GMM-Based Comprehensive Feature Extraction and Relative Distance Preservation For Few-Shot Cross-Modal Retrieval
Journal:
arXiv
Published Date:
May 19, 2025
Abstract
Few-shot cross-modal retrieval focuses on learning cross-modal
representations with limited training samples, enabling the model to handle
unseen classes during inference. Unlike traditional cross-modal retrieval
tasks, which assume that both training and testing data share the same class
distribution, few-shot retrieval involves data with sparse representations
across modalities. Existing methods often fail to adequately model the
multi-peak distribution of few-shot cross-modal data, resulting in two main
biases in the latent semantic space: intra-modal bias, where sparse samples
fail to capture intra-class diversity, and inter-modal bias, where
misalignments between image and text distributions exacerbate the semantic gap.
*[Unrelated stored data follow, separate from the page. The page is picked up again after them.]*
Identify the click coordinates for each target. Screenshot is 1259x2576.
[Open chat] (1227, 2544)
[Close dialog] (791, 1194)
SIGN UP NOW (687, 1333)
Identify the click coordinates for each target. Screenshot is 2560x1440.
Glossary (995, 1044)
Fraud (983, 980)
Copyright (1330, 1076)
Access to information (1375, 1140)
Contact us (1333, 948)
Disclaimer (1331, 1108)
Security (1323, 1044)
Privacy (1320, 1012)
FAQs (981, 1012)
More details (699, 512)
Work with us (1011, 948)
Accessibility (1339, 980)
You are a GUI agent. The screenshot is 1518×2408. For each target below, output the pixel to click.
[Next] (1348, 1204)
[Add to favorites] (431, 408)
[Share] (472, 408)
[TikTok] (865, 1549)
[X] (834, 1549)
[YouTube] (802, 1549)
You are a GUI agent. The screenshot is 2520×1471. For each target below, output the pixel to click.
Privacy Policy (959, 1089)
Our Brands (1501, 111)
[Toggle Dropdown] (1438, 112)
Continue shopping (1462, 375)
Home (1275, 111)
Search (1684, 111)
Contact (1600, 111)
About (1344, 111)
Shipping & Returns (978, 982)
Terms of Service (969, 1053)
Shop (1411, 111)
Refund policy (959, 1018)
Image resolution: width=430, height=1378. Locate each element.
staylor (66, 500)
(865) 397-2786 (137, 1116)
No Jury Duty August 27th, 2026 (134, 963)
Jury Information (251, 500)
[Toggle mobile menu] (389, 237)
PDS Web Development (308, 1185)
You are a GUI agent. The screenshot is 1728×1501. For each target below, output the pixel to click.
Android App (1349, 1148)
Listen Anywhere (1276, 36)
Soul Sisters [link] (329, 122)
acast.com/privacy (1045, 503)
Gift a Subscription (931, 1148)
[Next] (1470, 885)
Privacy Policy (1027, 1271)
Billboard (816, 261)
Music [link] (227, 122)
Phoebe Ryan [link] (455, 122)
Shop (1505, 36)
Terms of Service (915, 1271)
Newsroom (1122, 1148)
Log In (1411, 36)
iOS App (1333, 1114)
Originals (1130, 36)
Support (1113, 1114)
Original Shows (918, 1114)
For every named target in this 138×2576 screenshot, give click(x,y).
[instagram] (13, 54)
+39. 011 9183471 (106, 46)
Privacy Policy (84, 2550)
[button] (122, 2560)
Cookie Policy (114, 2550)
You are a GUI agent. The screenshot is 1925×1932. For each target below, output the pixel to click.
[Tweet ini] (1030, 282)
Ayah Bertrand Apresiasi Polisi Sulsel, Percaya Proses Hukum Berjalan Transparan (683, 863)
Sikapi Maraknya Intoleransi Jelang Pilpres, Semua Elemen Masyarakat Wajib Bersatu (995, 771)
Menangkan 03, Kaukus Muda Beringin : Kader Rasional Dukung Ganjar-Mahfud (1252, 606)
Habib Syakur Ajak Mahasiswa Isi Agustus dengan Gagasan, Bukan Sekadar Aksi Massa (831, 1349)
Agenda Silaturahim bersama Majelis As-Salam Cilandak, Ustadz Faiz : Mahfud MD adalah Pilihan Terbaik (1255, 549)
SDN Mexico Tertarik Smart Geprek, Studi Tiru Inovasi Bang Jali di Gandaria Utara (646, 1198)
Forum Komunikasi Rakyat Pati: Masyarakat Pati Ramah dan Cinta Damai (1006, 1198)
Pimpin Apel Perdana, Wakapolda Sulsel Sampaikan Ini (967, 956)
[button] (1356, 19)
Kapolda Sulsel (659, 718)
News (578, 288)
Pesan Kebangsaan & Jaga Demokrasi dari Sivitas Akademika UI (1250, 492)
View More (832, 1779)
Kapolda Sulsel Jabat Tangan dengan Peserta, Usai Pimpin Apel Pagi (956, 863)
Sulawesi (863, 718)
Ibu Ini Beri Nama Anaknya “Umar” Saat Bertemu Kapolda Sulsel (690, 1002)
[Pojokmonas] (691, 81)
These biases hinder retrieval accuracy. To address these issues, we propose a
novel method, GCRDP, for few-shot cross-modal retrieval. This approach
effectively captures the complex multi-peak distribution of data using a
Gaussian Mixture Model (GMM) and incorporates a multi-positive sample
contrastive learning mechanism for comprehensive feature modeling.
Additionally, we introduce a new strategy for cross-modal semantic alignment,
which constrains the relative distances between image and text feature
distributions, thereby improving the accuracy of cross-modal representations.
We validate our approach through extensive experiments on four benchmark
datasets, demonstrating superior performance over six state-of-the-art methods.